Level of Harm - Minimal harm or potential for actual harm
Interview on 08/07/2024 at 3:55 p.m. with LVN C stated LVN C conducted pain assessment to Resident #3 and gave the resident's Norco tablet 5-325 mg (Hydrocodone-acetaminophen) one tablet by mouth to Resident #3 and documented on the narcotic counting sheet on 05/14/2024, 05/15/2024, 05/17/2024, and 05/23/2024 but did not document on Resident #3's medication administration record because LVN C forgot charting them on Resident #3's medication administration record. Further interview with the LVN C stated she had been working as a floor nurse for just three weeks and was very busy for those dates which could have caused her to forget charting on Resident #3's medication administration record.
Residents Affected - Some
Interview on 08/09/2024 at 5:50 p.m. DON stated LVN C did not document Resident #3's Norco tablet 5-325 mg (Hydrocodone-acetaminophen) one tablet by mouth to the resident's medication administration record, and the medication was narcotic.

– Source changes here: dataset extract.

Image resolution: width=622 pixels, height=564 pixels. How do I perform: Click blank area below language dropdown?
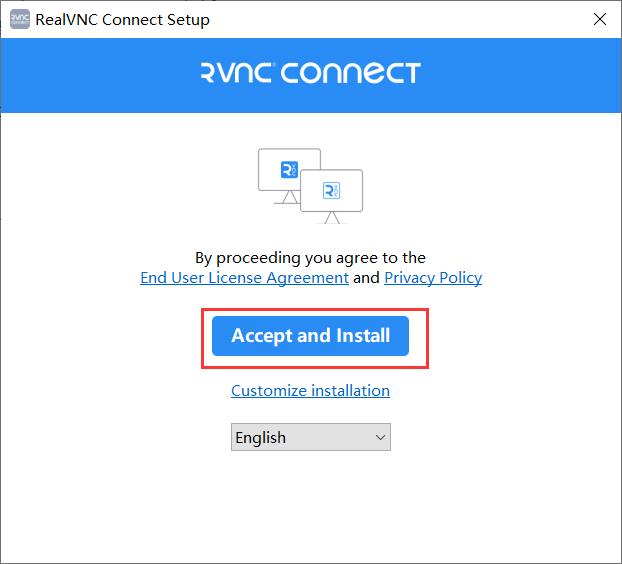311,504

The facility had LVN C to take drug test on 05/24/2024 according to the facility policy, and the results were all negatives. LVN C should have documented Resident #3's Norco tablet 5-325 mg (Hydrocodone-acetaminophen) on the resident's medication administration record after administering the pain medication to the resident. The potential harm was Resident #3 could receive incorrect doses of pain medication due to inaccurate documentations on the resident's medication administration record. Record review of the facility policy, titled Medication Administration, revised 11/2017, reflected 17. Sign medication administration record after administered. For those medications requiring vital signs, record the vital signs onto the medication administration record. 18. If medication is a controlled substance, sign narcotic book.